--- Information provided Enclosed Below ---

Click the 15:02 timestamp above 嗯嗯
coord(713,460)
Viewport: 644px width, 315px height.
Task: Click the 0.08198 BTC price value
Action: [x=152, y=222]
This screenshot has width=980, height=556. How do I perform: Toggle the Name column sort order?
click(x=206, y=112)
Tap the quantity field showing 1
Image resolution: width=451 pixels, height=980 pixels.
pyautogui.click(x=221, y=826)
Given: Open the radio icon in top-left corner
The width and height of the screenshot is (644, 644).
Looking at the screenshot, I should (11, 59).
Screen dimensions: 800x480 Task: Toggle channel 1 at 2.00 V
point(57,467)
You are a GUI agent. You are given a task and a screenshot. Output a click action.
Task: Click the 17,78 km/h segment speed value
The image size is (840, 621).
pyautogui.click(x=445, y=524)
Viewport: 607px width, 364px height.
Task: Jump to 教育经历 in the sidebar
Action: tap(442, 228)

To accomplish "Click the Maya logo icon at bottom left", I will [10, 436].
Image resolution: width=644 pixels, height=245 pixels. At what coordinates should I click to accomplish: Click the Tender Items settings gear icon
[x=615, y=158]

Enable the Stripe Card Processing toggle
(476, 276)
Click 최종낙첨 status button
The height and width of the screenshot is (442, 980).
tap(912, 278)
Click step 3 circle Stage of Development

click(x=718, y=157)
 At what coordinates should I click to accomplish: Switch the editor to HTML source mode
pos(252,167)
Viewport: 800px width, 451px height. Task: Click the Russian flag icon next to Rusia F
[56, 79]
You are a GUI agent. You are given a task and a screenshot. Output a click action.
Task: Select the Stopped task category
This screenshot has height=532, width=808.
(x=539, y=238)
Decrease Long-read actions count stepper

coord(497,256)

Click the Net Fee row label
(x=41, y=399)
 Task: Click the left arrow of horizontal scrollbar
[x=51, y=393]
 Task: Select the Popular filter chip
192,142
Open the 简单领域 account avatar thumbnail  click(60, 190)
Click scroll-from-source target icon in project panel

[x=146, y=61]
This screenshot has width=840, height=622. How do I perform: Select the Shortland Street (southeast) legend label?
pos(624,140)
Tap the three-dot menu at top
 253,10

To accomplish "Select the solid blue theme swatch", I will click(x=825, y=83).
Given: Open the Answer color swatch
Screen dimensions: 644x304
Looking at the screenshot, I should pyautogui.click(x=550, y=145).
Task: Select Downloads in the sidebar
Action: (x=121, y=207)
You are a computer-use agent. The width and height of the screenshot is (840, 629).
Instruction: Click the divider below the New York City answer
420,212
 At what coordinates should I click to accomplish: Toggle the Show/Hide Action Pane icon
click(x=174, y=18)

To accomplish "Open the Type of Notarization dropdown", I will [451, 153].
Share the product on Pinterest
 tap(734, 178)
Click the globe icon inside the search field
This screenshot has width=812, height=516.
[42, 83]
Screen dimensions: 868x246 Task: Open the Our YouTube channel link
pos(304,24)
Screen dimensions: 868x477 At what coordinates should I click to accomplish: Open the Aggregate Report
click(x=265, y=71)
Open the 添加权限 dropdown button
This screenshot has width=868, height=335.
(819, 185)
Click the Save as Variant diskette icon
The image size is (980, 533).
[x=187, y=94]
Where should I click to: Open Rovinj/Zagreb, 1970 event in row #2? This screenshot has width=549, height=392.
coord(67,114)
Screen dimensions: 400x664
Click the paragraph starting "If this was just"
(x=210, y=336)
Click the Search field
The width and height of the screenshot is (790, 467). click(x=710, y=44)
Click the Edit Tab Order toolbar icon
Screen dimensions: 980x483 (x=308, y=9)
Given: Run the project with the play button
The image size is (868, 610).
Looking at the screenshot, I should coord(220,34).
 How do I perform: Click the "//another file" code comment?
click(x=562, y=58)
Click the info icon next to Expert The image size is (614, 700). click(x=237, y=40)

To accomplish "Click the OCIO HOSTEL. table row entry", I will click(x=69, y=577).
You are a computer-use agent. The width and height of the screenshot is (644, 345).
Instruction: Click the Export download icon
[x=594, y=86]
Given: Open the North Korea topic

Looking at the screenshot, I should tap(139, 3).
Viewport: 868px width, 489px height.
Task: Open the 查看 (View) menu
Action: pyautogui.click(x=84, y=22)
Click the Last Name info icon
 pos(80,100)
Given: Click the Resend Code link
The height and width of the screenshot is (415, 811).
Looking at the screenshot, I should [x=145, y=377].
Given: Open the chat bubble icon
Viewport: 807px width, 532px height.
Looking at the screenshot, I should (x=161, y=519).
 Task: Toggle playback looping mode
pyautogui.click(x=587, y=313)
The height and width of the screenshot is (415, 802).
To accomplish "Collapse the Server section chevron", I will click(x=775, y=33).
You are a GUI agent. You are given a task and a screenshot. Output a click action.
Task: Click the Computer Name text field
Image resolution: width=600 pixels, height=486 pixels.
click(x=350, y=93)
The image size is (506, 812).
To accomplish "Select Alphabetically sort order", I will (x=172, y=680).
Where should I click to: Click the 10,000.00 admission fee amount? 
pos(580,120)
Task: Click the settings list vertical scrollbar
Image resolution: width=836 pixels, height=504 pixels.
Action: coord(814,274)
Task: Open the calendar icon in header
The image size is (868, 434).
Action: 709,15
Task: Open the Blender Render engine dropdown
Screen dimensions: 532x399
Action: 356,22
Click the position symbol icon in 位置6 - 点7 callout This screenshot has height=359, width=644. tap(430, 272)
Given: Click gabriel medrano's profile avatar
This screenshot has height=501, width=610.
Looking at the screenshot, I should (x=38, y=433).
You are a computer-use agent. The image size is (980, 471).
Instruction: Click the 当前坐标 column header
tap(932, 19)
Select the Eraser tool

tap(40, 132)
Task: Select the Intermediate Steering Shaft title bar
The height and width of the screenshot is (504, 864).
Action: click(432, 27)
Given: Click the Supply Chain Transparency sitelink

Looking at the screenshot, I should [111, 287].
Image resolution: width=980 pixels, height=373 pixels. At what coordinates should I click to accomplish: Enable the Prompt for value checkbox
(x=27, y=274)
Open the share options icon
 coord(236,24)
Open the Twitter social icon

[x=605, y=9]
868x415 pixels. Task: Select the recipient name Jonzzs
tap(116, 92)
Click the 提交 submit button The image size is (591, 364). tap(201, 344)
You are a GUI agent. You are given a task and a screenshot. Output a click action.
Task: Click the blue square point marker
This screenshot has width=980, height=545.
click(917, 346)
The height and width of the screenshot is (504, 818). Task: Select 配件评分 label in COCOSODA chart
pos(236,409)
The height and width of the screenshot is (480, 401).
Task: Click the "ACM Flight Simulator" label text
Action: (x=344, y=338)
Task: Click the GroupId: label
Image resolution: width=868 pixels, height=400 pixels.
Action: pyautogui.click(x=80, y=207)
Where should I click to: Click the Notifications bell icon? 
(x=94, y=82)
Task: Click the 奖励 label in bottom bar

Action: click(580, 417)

--- End of Enclosed Information provided ---

**Exercise objective:** In the data above, copy every line where the string "swatch" appears.

**Reply:**
To accomplish "Select the solid blue theme swatch", I will click(x=825, y=83).
Given: Open the Answer color swatch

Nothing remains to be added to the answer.